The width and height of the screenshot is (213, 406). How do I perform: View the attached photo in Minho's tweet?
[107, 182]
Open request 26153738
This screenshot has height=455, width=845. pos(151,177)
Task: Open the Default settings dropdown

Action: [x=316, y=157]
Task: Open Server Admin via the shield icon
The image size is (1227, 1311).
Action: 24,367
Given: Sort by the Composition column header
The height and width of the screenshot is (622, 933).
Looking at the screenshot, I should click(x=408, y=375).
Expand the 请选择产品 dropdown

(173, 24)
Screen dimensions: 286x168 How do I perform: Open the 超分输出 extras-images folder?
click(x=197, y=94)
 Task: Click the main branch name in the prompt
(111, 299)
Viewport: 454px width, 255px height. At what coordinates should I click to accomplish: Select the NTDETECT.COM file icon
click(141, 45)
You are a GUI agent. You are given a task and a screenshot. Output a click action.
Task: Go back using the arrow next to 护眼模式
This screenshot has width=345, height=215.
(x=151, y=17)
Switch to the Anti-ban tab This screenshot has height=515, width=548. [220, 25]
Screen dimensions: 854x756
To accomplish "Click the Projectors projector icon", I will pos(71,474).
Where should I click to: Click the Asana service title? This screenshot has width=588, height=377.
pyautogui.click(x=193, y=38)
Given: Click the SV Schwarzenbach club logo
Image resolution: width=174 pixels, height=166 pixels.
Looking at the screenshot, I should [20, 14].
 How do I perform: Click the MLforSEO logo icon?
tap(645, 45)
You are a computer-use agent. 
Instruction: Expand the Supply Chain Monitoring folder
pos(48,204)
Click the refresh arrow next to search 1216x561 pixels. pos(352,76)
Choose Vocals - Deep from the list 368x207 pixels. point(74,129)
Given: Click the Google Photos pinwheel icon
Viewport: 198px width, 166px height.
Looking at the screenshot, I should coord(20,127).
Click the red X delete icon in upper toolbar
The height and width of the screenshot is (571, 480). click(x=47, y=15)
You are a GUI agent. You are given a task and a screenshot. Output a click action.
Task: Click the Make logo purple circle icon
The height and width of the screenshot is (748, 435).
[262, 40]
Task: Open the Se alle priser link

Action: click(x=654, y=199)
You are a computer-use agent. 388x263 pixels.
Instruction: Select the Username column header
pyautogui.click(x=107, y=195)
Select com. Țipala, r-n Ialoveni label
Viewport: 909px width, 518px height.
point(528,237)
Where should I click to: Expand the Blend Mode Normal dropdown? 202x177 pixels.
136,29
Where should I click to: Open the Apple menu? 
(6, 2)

# TASK DIRECTIONS:
Each line of the records belongs in the answer, reproduced exactly.

# THE ANSWER:
The width and height of the screenshot is (213, 406). How do I perform: View the attached photo in Minho's tweet?
[107, 182]
Open request 26153738
This screenshot has height=455, width=845. pos(151,177)
Task: Open the Default settings dropdown

Action: [x=316, y=157]
Task: Open Server Admin via the shield icon
The image size is (1227, 1311).
Action: 24,367
Given: Sort by the Composition column header
The height and width of the screenshot is (622, 933).
Looking at the screenshot, I should click(x=408, y=375).
Expand the 请选择产品 dropdown

(173, 24)
Screen dimensions: 286x168 How do I perform: Open the 超分输出 extras-images folder?
click(x=197, y=94)
 Task: Click the main branch name in the prompt
(111, 299)
Viewport: 454px width, 255px height. At what coordinates should I click to accomplish: Select the NTDETECT.COM file icon
click(141, 45)
You are a GUI agent. You are given a task and a screenshot. Output a click action.
Task: Go back using the arrow next to 护眼模式
This screenshot has width=345, height=215.
(x=151, y=17)
Switch to the Anti-ban tab This screenshot has height=515, width=548. [220, 25]
Screen dimensions: 854x756
To accomplish "Click the Projectors projector icon", I will pos(71,474).
Where should I click to: Click the Asana service title? This screenshot has width=588, height=377.
pyautogui.click(x=193, y=38)
Given: Click the SV Schwarzenbach club logo
Image resolution: width=174 pixels, height=166 pixels.
Looking at the screenshot, I should [20, 14].
 How do I perform: Click the MLforSEO logo icon?
tap(645, 45)
You are a computer-use agent. 
Instruction: Expand the Supply Chain Monitoring folder
pos(48,204)
Click the refresh arrow next to search 1216x561 pixels. pos(352,76)
Choose Vocals - Deep from the list 368x207 pixels. point(74,129)
Given: Click the Google Photos pinwheel icon
Viewport: 198px width, 166px height.
Looking at the screenshot, I should coord(20,127).
Click the red X delete icon in upper toolbar
The height and width of the screenshot is (571, 480). click(x=47, y=15)
You are a GUI agent. You are given a task and a screenshot. Output a click action.
Task: Click the Make logo purple circle icon
The height and width of the screenshot is (748, 435).
[262, 40]
Task: Open the Se alle priser link

Action: click(x=654, y=199)
You are a computer-use agent. 388x263 pixels.
Instruction: Select the Username column header
pyautogui.click(x=107, y=195)
Select com. Țipala, r-n Ialoveni label
Viewport: 909px width, 518px height.
point(528,237)
Where should I click to: Expand the Blend Mode Normal dropdown? 202x177 pixels.
136,29
Where should I click to: Open the Apple menu? 
(6, 2)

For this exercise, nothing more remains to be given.